(Item position entries)
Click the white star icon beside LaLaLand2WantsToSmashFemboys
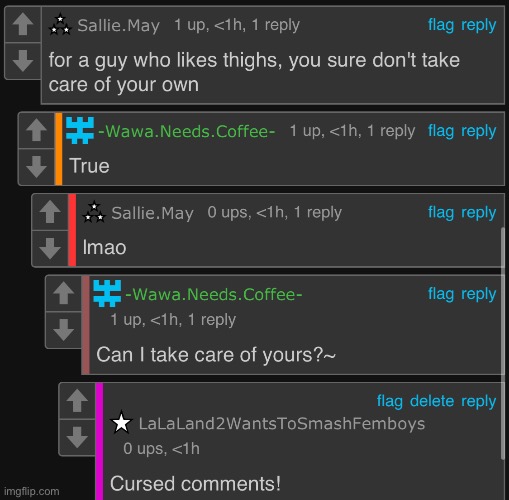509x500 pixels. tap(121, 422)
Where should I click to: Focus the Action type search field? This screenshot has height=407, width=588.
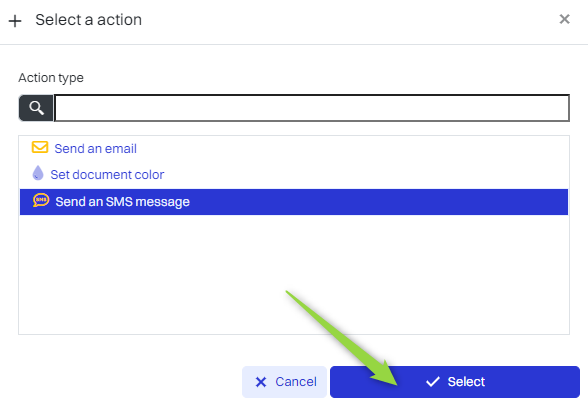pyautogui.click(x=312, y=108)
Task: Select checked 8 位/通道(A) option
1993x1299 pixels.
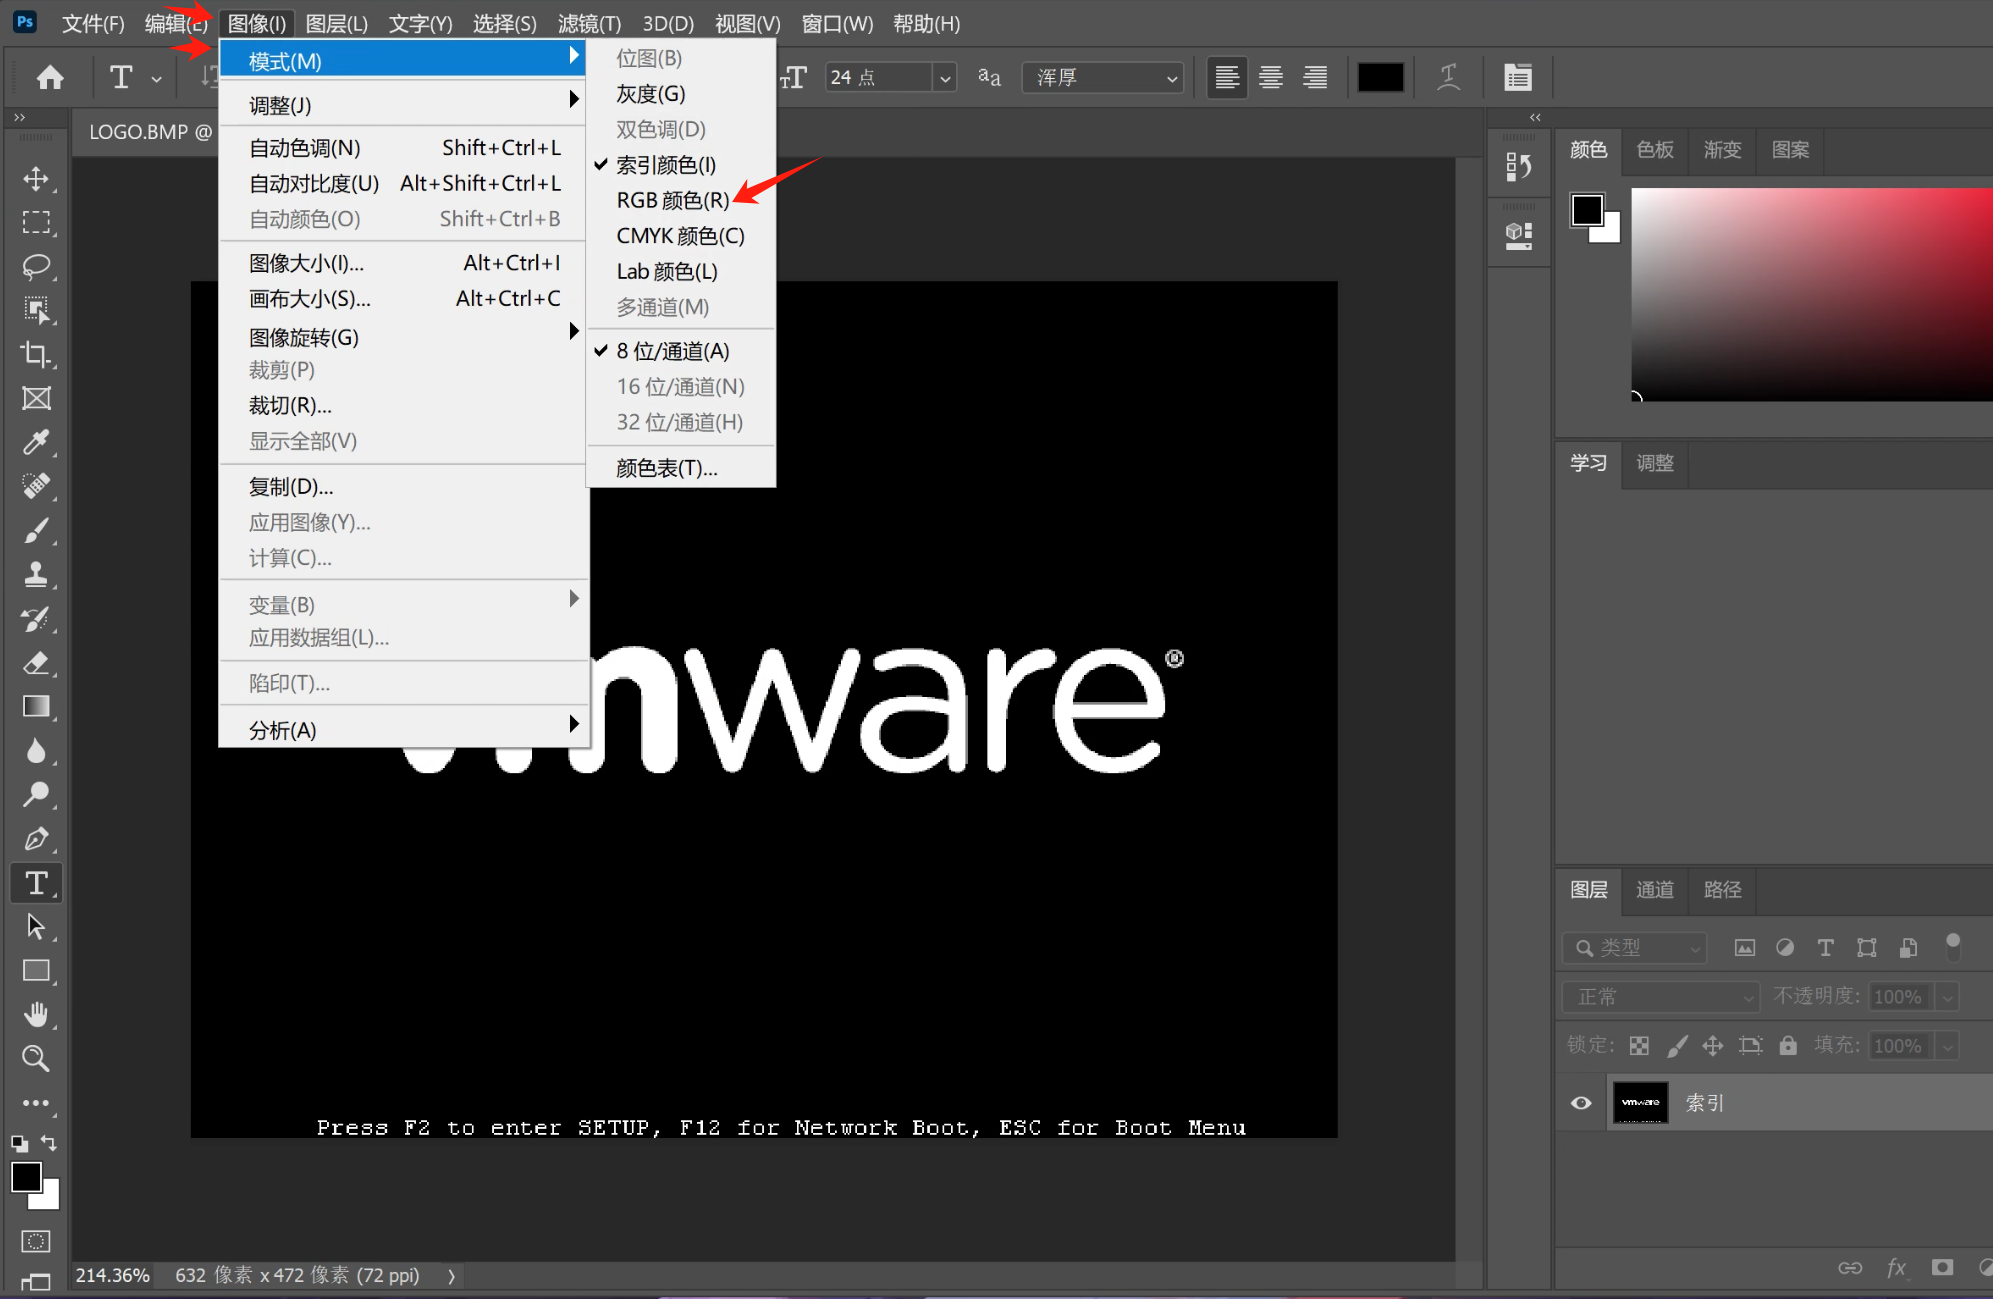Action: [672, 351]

Direction
Please turn all of the data above into a JSON list of strings with one string per line, skipping blank lines and omitting the pictures.

Response to the exercise
[
  "Click the white star icon beside LaLaLand2WantsToSmashFemboys",
  "509x500 pixels. tap(121, 422)",
  "Where should I click to: Focus the Action type search field? This screenshot has height=407, width=588.",
  "pyautogui.click(x=312, y=108)",
  "Task: Select checked 8 位/通道(A) option",
  "1993x1299 pixels.",
  "Action: [672, 351]"
]